Preimplantational ethanol exposure causes disturbances in gene expression and abnormalities in cerebral cortex morphogenesis and behavior.

Abstract

Preimplantational ethanol exposure during the early stages of pregnancy is associated with significant developmental abnormalities in the cerebral cortex and behavioral changes. This study explores the impact of such exposure on neurogenesis, cortical morphogenesis, neuronal development, and behavioral outcomes. Ethanol exposure impairs the proliferation of radial glial and intermediate progenitor cells, disrupting neurogenesis in the dorsal telencephalon.

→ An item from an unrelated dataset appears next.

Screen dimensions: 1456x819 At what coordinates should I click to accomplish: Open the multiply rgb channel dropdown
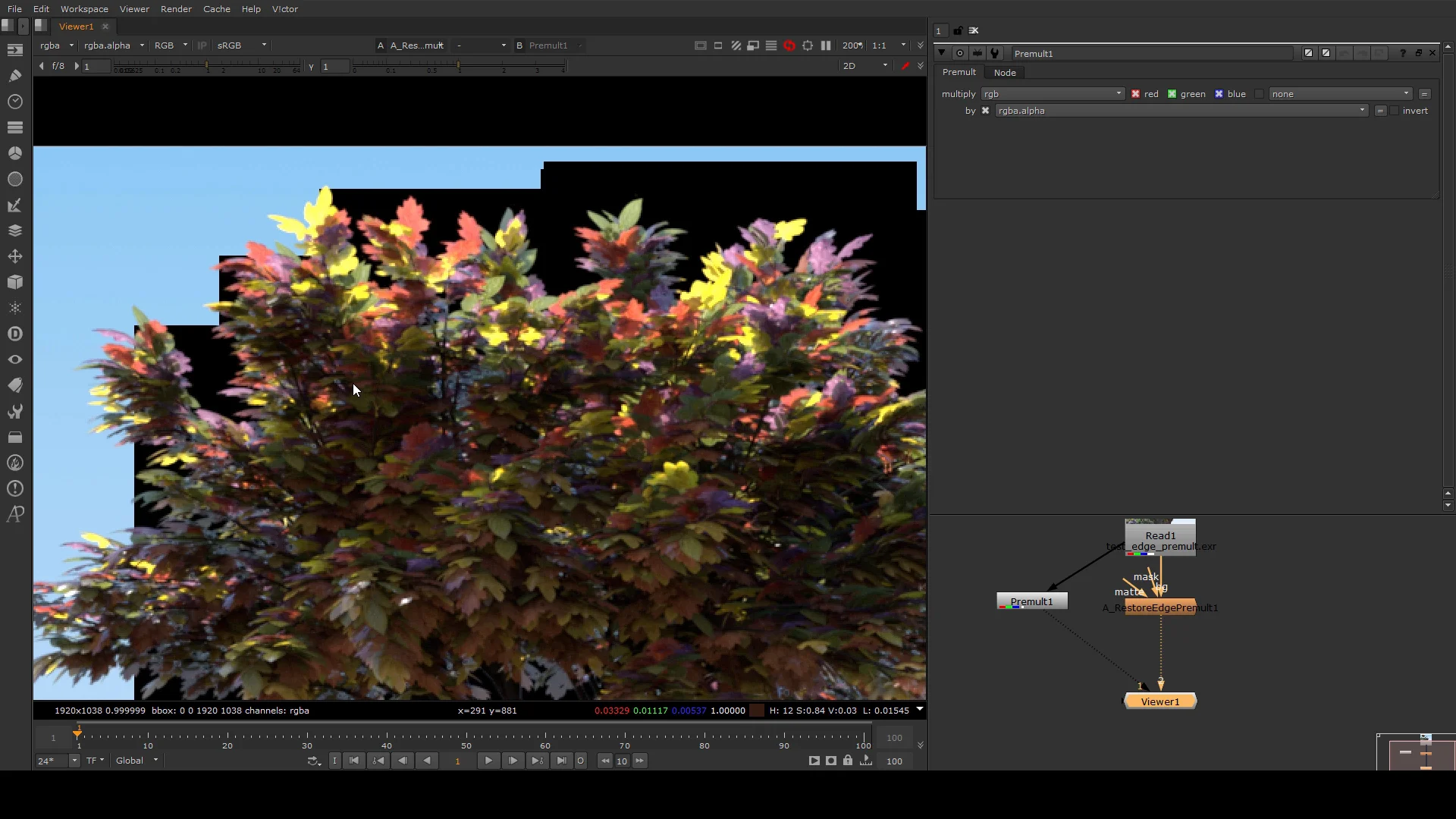tap(1053, 94)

Histological analysis reveals reduced neuronal distribution and decreased microglia numbers, highlighting neuroinflammation's role in these abnormalities. Gene expression studies show disrupted BDNF expression and upregulation of neurogenesis-related genes like Ngn2 and NeuroD, suggesting a potential imbalance in neuronal differentiation. Behavioral assessments in postnatal mice indicate significant impairments in locomotor and psychomotor activities and altered social proximity, though overall social interaction remains largely unchanged. Observations from open field tests demonstrate reduced spontaneous and psychomotor activity in alcohol-exposed mice. In multi-individual settings, these mice show decreased inter-individual distance, suggesting altered social proximity preferences. These findings underscore the long-term consequences of early prenatal ethanol exposure on brain development and behavior. The disruption in cortical morphogenesis, along with neuroinflammation and altered gene expression, is linked to neurodevelopmental deficits characteristic of fetal alcohol spectrum disorders (FASD). 10205Further studies are necessary to better understand the mechanisms involved and mitigate long-term impacts.